Although Japan has no plan currently to make a manned rocket that could send people into space, the rover could be a major contribution to an international space program in the future, the Japan Aerospace Exploration Agency (JAXA) said.
The rover "will be an important element supporting human lunar exploration, which we envision will take place in the 2030s," JAXA Vice President Koichi Wakata told a symposium in Tokyo.
"We aim to launch such a rover into space in 2029."
The rover is still in the conceptual stage, but an illustration in the news release showed a six-wheel vehicle that somewhat resembled an armored personnel carrier.
A spokesman for Toyota, which plans to ramp up fuel-cell cars as a zero-emission alternative to gasoline vehicles, said the project would give the company a chance to test its technologies in the moon's harsh environment and improve them.

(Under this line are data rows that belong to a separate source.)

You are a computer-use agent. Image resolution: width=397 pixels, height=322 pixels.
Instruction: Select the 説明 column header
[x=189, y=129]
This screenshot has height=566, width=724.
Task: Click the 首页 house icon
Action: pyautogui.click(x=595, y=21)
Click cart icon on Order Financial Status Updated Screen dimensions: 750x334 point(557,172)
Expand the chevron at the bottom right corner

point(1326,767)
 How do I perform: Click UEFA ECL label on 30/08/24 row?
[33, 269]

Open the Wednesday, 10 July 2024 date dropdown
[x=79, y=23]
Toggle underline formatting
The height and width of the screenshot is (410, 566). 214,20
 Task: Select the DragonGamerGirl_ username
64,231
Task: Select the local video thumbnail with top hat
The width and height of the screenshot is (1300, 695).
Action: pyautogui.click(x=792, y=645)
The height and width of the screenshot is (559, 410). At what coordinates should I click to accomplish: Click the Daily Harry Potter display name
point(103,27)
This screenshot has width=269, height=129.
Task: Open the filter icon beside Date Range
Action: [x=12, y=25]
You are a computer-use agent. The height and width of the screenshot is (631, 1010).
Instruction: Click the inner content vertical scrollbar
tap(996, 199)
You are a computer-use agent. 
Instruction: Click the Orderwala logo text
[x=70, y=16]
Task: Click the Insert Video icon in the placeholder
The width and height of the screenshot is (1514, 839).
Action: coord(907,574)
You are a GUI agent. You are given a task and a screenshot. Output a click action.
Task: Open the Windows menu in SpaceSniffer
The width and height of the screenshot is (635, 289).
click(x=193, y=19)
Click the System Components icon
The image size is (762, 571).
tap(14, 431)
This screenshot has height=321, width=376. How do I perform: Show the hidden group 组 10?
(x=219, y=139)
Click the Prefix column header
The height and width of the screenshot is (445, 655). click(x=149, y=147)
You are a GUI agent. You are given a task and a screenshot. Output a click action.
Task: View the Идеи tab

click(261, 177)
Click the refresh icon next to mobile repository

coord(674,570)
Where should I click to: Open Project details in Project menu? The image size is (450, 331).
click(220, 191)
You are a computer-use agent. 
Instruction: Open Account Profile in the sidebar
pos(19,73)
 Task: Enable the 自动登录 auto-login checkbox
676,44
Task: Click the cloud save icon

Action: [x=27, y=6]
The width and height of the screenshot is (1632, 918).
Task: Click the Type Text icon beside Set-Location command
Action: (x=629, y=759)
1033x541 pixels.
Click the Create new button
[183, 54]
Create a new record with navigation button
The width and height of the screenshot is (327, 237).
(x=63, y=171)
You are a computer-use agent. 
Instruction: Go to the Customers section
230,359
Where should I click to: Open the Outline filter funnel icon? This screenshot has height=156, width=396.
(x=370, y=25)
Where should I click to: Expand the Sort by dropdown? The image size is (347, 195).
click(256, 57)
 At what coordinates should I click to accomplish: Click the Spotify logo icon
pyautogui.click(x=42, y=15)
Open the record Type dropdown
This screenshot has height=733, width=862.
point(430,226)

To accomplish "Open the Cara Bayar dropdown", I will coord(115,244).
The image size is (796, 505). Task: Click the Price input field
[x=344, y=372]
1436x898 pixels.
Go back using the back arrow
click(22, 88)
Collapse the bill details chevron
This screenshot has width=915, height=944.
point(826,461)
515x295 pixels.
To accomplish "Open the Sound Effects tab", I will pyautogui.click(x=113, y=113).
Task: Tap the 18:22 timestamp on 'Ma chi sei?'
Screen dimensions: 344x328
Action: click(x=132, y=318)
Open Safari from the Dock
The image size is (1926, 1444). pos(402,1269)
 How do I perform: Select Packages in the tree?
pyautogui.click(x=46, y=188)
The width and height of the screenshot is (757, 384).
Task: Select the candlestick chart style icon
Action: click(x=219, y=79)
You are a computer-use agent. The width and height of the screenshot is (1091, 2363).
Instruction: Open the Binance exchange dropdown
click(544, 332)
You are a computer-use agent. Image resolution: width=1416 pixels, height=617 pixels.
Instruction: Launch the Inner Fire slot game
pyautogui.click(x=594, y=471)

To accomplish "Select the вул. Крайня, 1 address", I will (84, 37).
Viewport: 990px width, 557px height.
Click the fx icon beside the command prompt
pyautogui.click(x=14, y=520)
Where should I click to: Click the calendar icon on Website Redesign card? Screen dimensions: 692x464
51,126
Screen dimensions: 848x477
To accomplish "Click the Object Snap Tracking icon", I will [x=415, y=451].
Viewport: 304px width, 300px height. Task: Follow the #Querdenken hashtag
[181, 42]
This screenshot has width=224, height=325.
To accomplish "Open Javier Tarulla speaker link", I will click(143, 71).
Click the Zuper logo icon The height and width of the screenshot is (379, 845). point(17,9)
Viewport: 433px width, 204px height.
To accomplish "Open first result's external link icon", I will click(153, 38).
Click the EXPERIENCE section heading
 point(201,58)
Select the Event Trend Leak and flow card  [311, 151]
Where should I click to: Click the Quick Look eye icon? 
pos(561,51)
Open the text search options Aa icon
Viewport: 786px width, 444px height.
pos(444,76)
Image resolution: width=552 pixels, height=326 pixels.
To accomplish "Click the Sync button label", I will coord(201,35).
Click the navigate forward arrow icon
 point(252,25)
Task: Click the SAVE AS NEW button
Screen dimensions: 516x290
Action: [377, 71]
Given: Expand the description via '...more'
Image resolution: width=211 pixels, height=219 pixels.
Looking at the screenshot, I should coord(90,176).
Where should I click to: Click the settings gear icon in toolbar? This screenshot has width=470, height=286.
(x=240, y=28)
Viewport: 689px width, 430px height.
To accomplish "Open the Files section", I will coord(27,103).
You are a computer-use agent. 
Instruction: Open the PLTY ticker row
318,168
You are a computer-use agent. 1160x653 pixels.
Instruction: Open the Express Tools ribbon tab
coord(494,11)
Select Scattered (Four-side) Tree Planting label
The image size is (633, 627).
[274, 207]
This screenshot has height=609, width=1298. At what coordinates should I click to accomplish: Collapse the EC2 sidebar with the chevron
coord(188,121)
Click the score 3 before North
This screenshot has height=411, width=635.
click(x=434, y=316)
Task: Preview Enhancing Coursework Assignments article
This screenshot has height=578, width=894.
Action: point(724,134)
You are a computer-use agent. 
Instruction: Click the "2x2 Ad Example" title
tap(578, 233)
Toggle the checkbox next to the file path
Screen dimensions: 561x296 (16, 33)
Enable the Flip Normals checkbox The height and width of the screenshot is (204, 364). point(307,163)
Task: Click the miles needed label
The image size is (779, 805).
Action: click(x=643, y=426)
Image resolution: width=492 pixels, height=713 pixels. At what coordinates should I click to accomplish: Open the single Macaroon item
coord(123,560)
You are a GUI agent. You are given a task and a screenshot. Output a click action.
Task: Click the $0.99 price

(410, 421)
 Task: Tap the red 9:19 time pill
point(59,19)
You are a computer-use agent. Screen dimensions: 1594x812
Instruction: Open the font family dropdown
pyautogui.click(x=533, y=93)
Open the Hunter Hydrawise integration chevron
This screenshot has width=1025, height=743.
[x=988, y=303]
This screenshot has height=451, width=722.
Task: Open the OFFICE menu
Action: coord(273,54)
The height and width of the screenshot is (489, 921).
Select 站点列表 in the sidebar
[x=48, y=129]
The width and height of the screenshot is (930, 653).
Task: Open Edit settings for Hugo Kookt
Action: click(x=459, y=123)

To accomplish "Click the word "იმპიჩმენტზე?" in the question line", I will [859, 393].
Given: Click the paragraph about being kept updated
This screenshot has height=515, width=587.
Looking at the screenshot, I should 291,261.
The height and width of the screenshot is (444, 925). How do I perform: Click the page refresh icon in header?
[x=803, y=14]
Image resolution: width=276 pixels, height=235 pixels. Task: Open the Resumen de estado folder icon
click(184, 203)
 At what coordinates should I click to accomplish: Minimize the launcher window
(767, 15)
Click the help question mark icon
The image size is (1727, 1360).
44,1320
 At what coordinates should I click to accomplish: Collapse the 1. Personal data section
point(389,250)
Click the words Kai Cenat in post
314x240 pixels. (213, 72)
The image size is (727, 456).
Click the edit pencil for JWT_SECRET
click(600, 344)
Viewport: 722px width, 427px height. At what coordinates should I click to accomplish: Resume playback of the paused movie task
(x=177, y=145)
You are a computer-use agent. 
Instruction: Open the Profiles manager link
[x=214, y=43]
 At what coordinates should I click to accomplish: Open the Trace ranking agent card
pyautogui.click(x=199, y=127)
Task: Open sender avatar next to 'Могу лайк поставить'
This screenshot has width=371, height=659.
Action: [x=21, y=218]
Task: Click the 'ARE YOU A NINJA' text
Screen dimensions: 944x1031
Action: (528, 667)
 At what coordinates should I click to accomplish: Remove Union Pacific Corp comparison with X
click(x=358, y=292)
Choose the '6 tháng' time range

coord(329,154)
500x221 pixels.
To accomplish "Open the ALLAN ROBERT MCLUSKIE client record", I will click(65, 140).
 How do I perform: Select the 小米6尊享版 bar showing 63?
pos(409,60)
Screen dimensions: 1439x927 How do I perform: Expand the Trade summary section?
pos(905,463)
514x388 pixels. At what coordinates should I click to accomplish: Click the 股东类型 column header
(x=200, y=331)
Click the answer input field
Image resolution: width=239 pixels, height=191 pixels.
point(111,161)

Said Toyota President Akio Toyoda: "The automotive industry has long done business with the concepts of 'hometown' and 'home country' largely in mind. However, from now on, in responding to such matters as environmental issues of global scale, the concept of 'home planet', from which all of us come, will become a very important concept. Going beyond the frameworks of countries or regions, I believe that our industry, which is constantly thinking about the role it should fulfill, shares the same aspirations of international space exploration. Furthermore, cars are used in all of Earth's regions, and, in some regions, cars play active roles as partners for making sure that people come back alive. And I think that coming back alive is exactly what is needed in this project. I am extremely happy that, for this project, expectations have been placed on the thus-far developed durability and driving performance of Toyota vehicles and on our fuel cell environmental technologies."
Toyota Executive Vice President Shigeki Terashi stressed the excitement that comes with taking part in a space project.
"As an engineer, there is no greater joy than being able to participate in a lunar project by way of Toyota's car-making," Terashi told the symposium.
"Being allowed to be a member of 'Team Japan,' we would like to take up the challenge of space."